Anthony Bourdain: No Reservations
What parents need to know
Parents Need to Know
Parents need to know that the free-spirited Bourdain often mentions past drug use and sexual escapades during his conversations with locals. Other than that, the show does a good job of giving viewers an insider's look at new places and cultures.
What's the story?
In ANTHONY BOURDAIN: NO RESERVATIONS, the chef and author (of Kitchen Confidential, The Nasty Bits, A Cook's Tour, and more) crisscrosses the globe in search of the food that typifies the world's cultures. Each week, viewers tag along with Bourdain as he gets the inside dish on local eats in places like Beirut, Indonesia, Korea, Miami, Sweden, and Puerto Rico. On each trip, Bourdain not only indulges in native flavors but also tags along with fishermen, farmers, and food merchants as they go about their daily business, taking in local customs and engaging people he meets in conversation about their homeland and cuisine.
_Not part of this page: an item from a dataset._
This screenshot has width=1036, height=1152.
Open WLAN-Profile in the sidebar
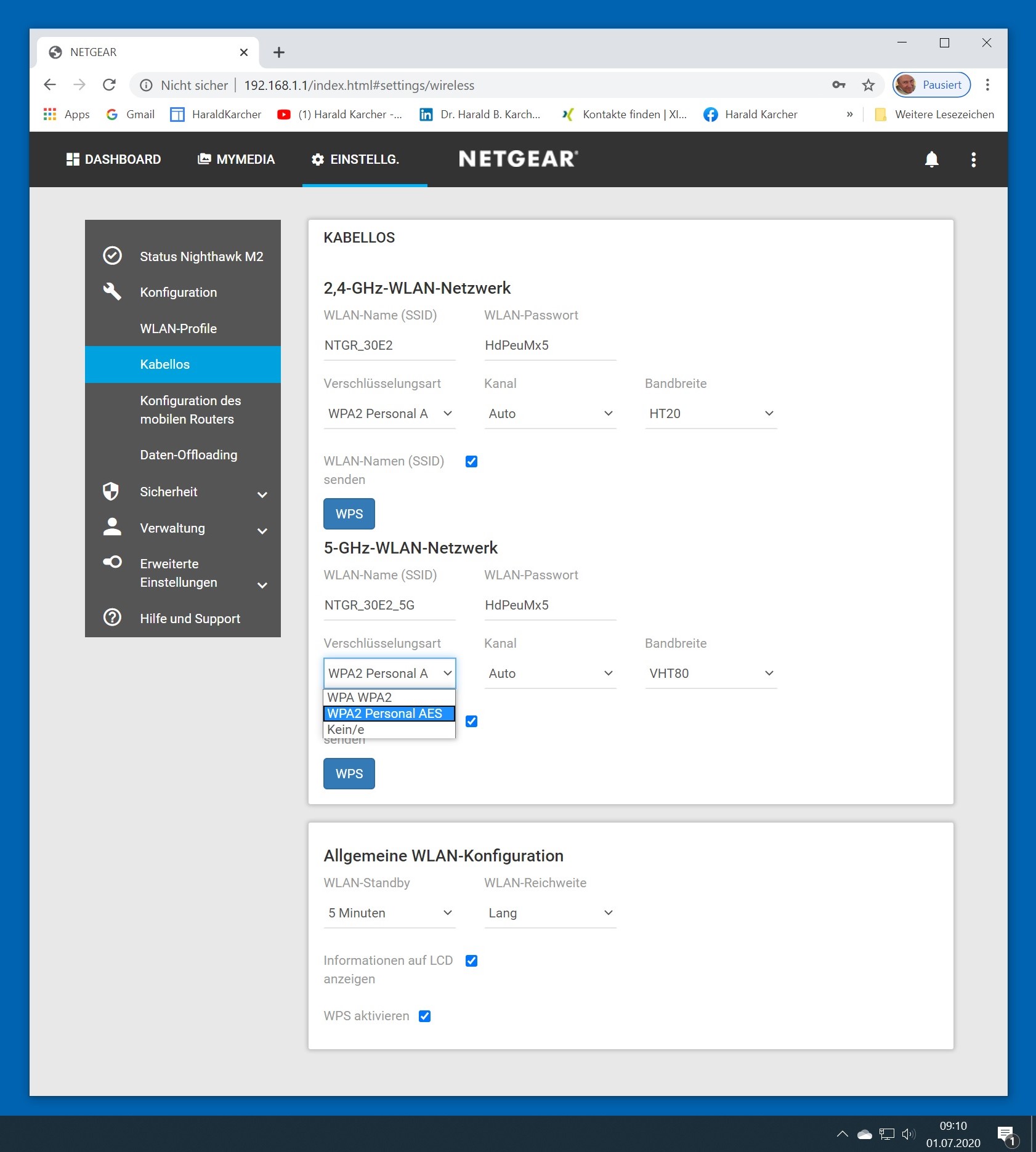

During his visit to Peru, for example, Bourdain visited a shaman when the altitude got to him, sampled homemade ceviche with a popular restaurateur, and hopped aboard a fishing boat to go in search of piranha.
Is it any good?
Outgoing and wry, Bourdain does a good job of keeping the energy up and introducing viewers to cultures they might not have been exposed to before. But he often makes remarks that might give some parents pause (not to mention make them want to preview episodes before letting kids tune in). When sampling the ceviche, for example, he said that next time he should smoke a joint to counteract the dish's acidity. And when his local host gave him coca leaves to alleviate his headache, he made a reference to snorting cocaine in the '80s.
Families can talk about...
Families can talk about how food is prepared by different cultures. How are cooking techniques passed down through the generations? What spices can you find in Chinese food? Indian food? What is prevalent in dishes made in Brazil, Ireland, or France?